Records supplied:
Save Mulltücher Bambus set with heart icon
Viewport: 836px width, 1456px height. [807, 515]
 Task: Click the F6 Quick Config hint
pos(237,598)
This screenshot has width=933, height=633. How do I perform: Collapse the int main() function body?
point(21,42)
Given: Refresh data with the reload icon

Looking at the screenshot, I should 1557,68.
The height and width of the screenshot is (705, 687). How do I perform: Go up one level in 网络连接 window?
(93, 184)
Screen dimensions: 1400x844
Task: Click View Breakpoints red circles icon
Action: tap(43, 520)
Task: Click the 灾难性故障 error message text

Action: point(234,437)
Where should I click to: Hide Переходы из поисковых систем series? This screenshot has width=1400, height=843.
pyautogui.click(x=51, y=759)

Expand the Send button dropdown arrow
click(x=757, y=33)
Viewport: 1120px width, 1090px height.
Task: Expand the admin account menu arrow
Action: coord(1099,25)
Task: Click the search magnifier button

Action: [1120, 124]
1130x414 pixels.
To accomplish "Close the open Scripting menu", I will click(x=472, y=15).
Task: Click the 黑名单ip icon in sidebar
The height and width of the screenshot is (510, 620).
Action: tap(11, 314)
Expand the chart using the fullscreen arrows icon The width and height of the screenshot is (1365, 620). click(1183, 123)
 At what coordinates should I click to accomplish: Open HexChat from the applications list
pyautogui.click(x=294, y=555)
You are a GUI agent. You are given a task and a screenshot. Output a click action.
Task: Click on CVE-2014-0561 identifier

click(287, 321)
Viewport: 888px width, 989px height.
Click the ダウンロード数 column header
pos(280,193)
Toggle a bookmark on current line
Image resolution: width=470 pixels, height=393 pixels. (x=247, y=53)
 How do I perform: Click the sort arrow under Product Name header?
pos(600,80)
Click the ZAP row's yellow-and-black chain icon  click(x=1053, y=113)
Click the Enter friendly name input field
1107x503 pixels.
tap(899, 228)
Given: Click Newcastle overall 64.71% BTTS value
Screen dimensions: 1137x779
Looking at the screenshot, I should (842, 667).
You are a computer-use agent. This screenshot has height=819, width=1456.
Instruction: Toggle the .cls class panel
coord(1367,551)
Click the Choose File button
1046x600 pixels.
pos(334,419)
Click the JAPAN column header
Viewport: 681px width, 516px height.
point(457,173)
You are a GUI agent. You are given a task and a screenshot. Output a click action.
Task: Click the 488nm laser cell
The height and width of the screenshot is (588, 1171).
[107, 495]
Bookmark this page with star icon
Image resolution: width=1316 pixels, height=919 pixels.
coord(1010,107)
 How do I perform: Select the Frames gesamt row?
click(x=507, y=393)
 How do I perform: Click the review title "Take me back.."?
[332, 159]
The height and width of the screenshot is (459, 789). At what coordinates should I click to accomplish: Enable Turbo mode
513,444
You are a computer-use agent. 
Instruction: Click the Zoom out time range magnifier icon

Aim: Reproduce the rows verbatim from the line with "How do I perform: Click the review" through the last line of the rows.

Task answer:
 How do I perform: Click the review title "Take me back.."?
[332, 159]
The height and width of the screenshot is (459, 789). At what coordinates should I click to accomplish: Enable Turbo mode
513,444
You are a computer-use agent. 
Instruction: Click the Zoom out time range magnifier icon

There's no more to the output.